Don Leclair, executive vice president and chief financial officer said, "As we restructure our business we will continue to make investments in products necessary to ensure Ford's future success. Throughout this period, maintaining strong liquidity will continue to be a high priority."
FORD TO RESTATE RESULTS SINCE 2001 FOR ACCOUNTING UNDER SFAS 133
DEARBORN, Mich., Oct. 23, 2006 – Ford Motor Company [NYSE: F] today announced it plans to restate previous financial results from 2001 through the second quarter of 2006 to correct the accounting for certain derivative transactions under the Statement of Financial Accounting Standards (SFAS) 133, Accounting forDerivative Instruments and Hedging Activities.
The correction to the accounting does not affect the economics of the derivative transactions, nor have any impact on the company's cash. However, the restatements are expected to affect the preliminary financial results Ford announced today for its 2006 third quarter. The company expects to finalize restatement amounts for the current period and all previous periods by the time of the filing of its Quarterly Report on Form 10-Q for the quarter ended Sept. 30, 2006. (For full details regarding Ford's preliminary results for the 2006 third quarter, please see press release entitled, "FORD REPORTS PRELIMINARY THIRD QUARTER 2006 FINANCIAL RESULTS.")
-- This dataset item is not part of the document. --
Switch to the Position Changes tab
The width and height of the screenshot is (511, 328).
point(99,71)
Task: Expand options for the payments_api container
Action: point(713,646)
Ford discovered that since 2001, certain interest rate swaps Ford Motor Credit Company had entered into to hedge the interest rate risk inherent in certain long-term fixed rate debt were accounted for incorrectly under SFAS 133 because they did not satisfy the standard's technical accounting rules to qualify for exemption from the more strict effectiveness testing requirements. Ford Motor Credit Company uses transactions involving derivatives, including swaps, forwards and options, to reduce economic risk and volatility in a disciplined and defensive manner. PricewaterhouseCoopers LLP, the company's independent registered public accounting firm, audited Ford's 2001 through 2005 financial statements, which included a review of these swaps.
"This is a very complicated accounting standard, and interpretation of its proper application has continued to evolve," said Executive Vice President and Chief Financial Officer Don Leclair. "Our overall hedging strategy is sound. We will correct our accounting for these types of derivative instruments. We remain committed to strong internal controls and reporting transparency."
Ford Motor Credit Company's interest rate swaps were entered into as part of the unit's asset-liability management strategy. The swaps economically hedge the interest rate risk associated with long-term debt issuances. Although the final restatement amounts have not yet been determined, we estimate based on the information to date that Ford and Ford Motor Credit Company's results in 2002 will improve materially. Other periods are still under study.